Instructions for the task — Set the pictures aside and write down, exactly as they appear, the lines from the one containing "At what coordinates" through the end of the material.

Records for the task —
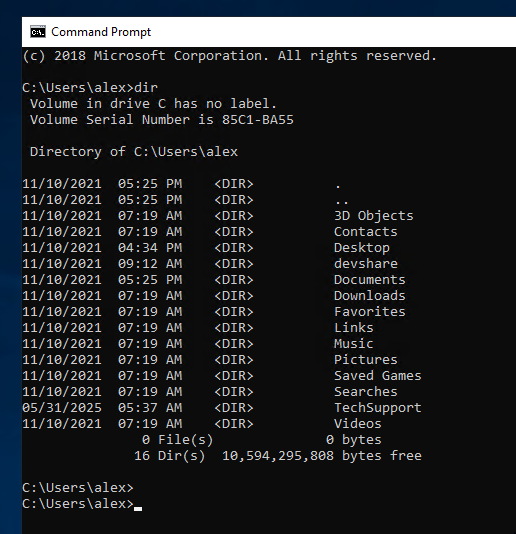This screenshot has height=534, width=516.
Task: Click the TechSupport directory name
Action: pos(377,408)
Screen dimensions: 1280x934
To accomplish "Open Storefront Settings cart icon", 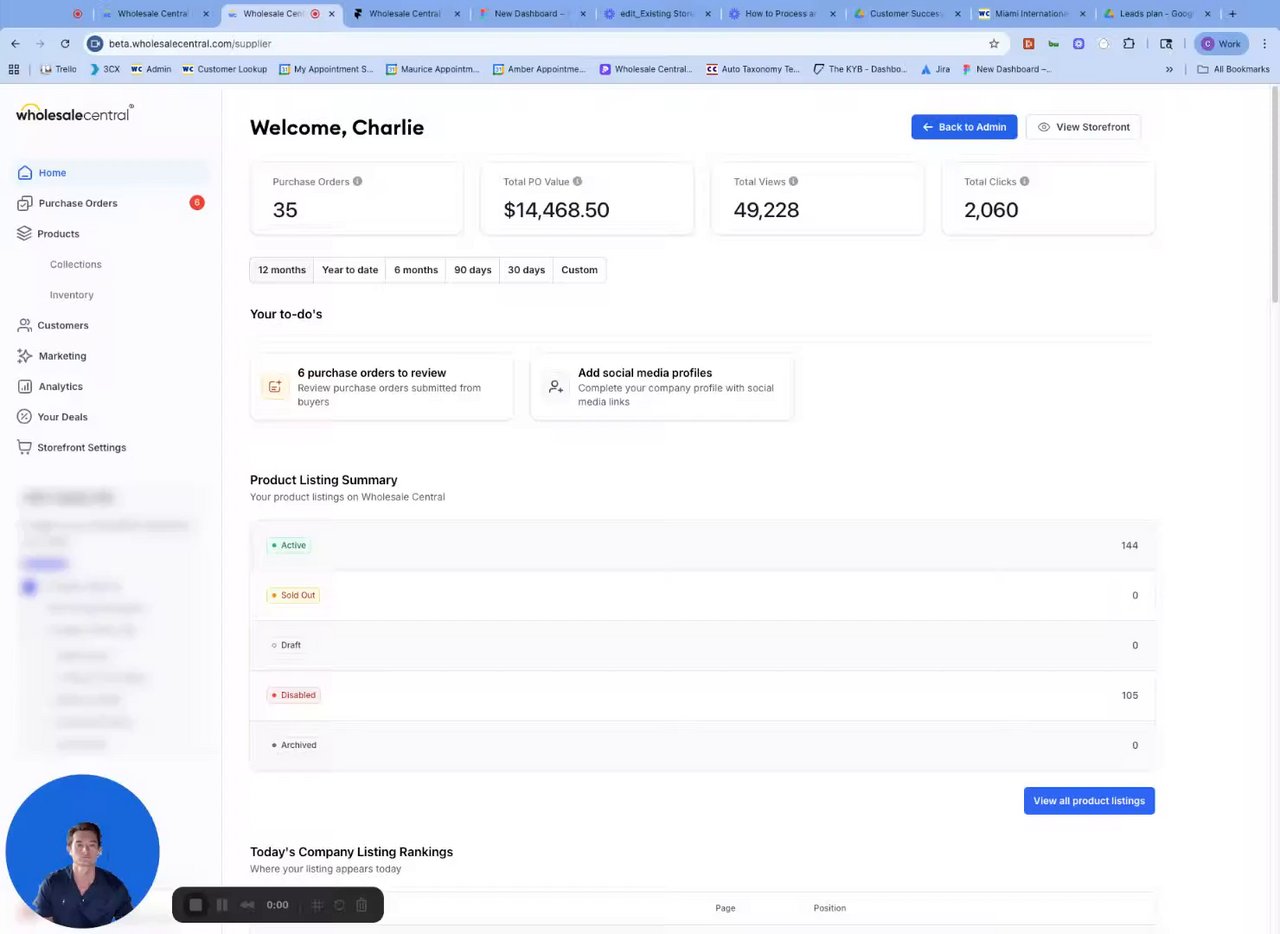I will tap(25, 447).
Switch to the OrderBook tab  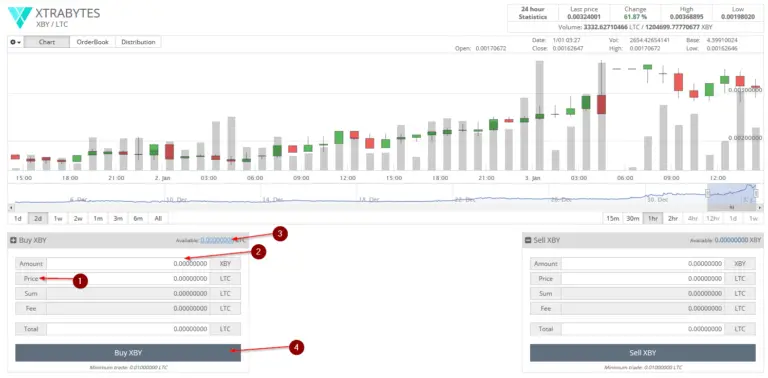pyautogui.click(x=93, y=42)
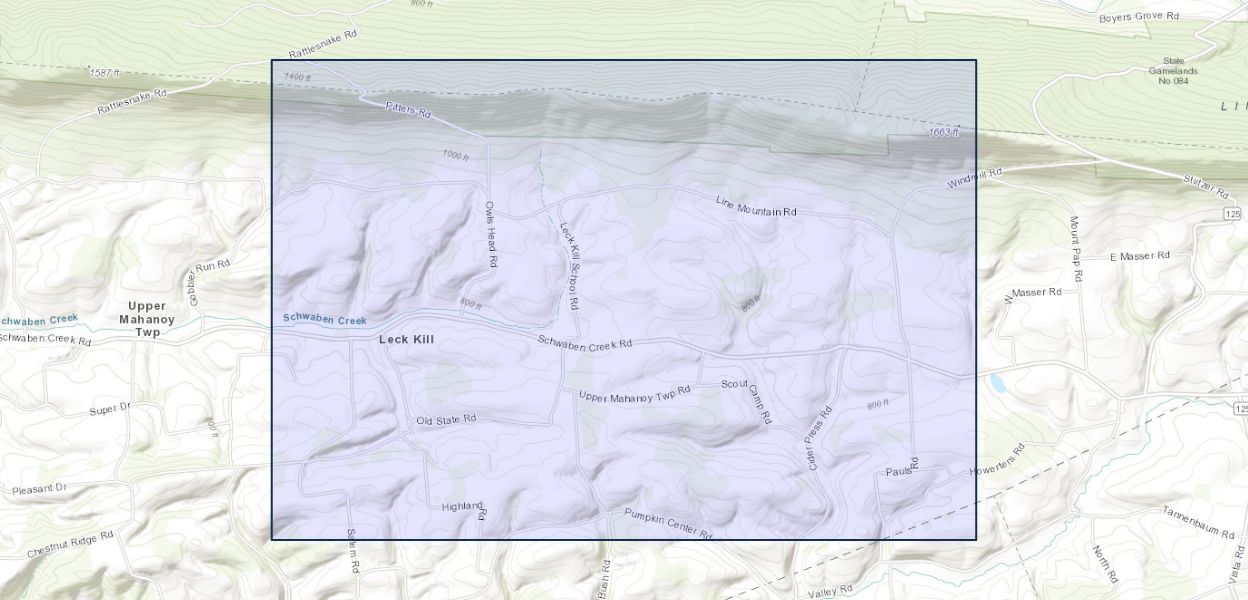Click the Boyers Grove Rd label

(1139, 18)
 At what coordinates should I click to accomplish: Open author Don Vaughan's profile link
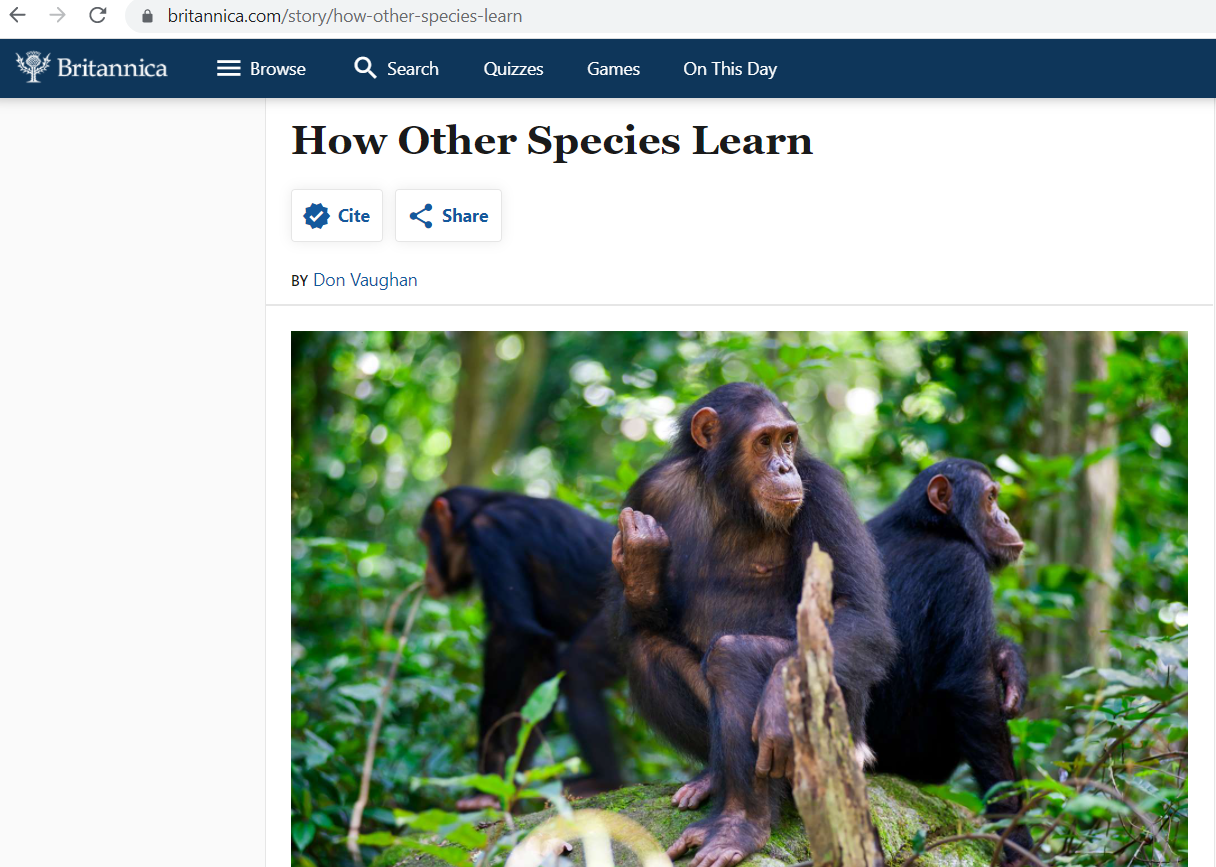(365, 280)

Your response —
 At what coordinates should I click to accomplish: Open author Don Vaughan's profile link
(365, 280)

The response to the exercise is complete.